*** INFORMATION SHOWN ***
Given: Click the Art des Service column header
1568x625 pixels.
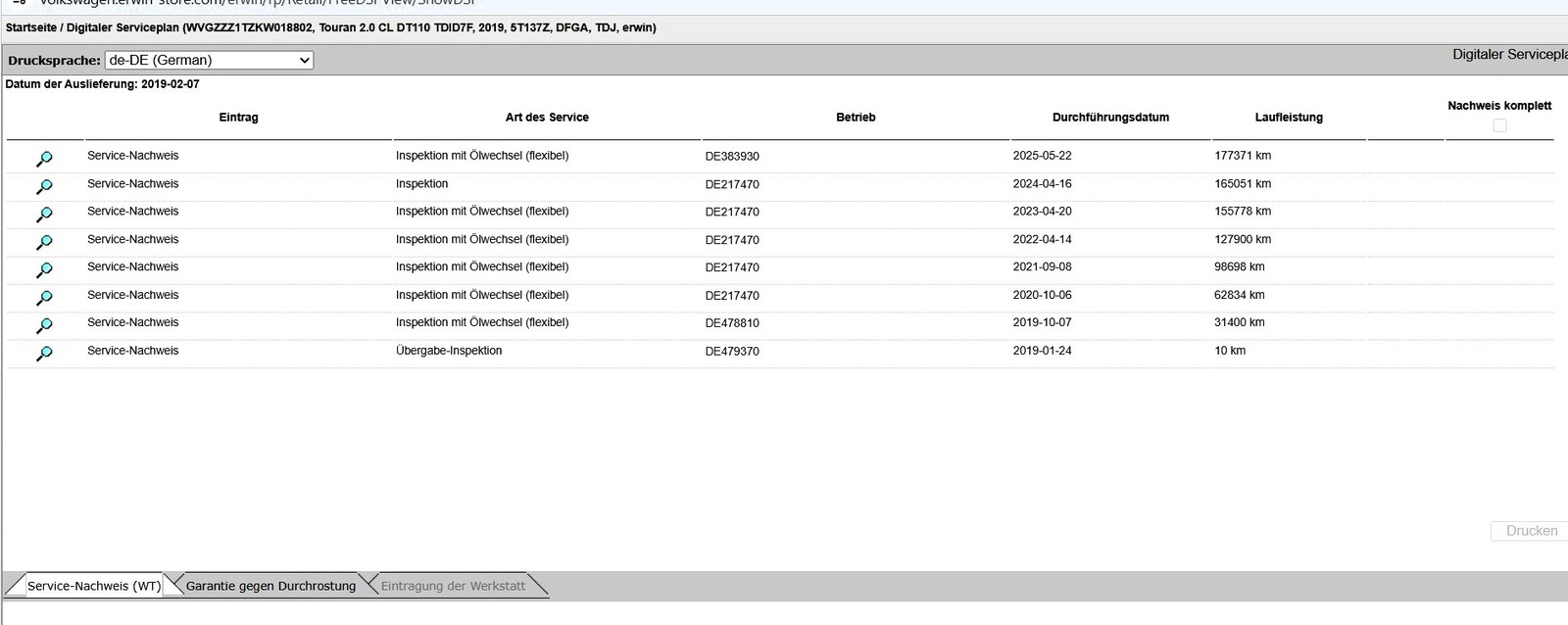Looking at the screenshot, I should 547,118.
*** End of INFORMATION SHOWN ***
*** INFORMATION SHOWN ***
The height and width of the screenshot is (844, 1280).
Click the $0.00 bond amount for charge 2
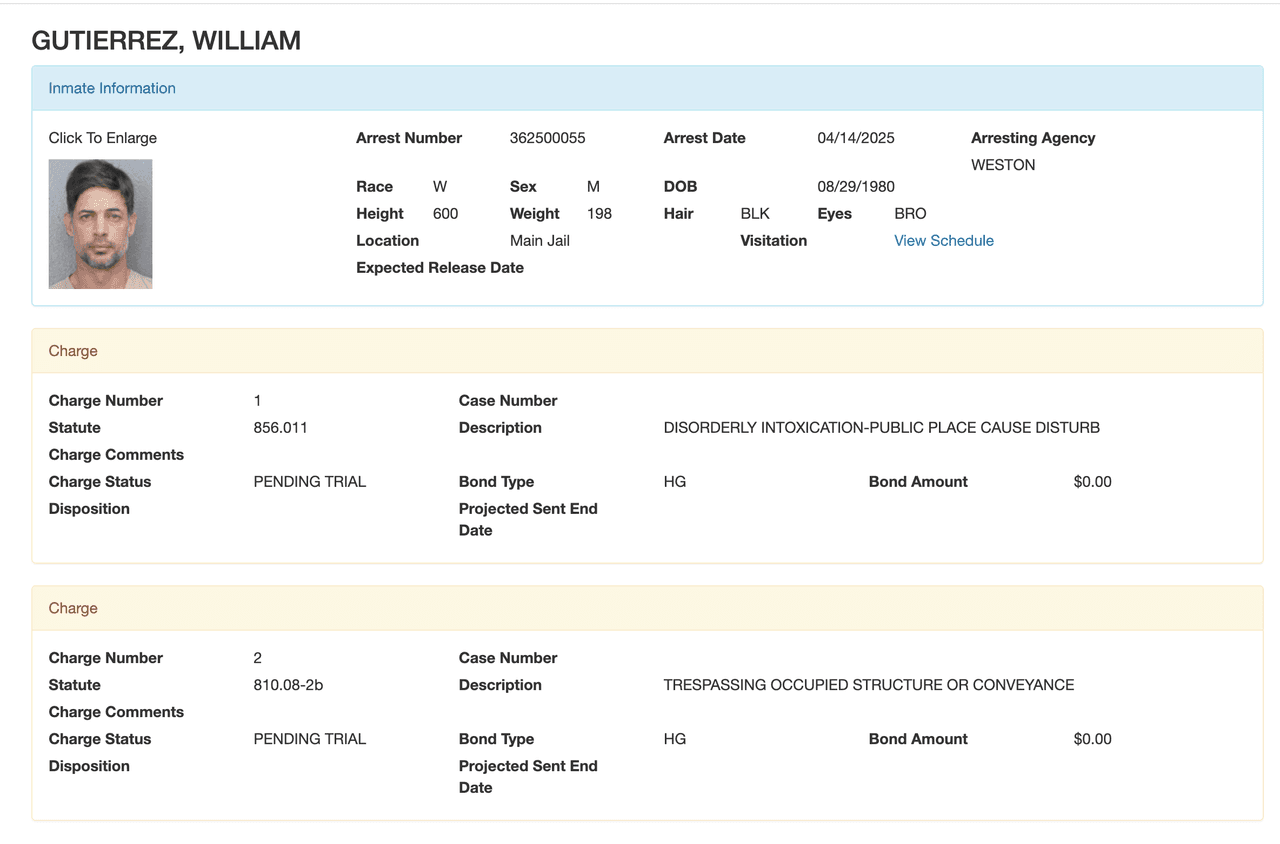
*** End of INFORMATION SHOWN ***
TASK REQUIREMENTS
Among the lines of the material, some contain the string "Click". State how many, and nothing more.

RESULT BELOW
2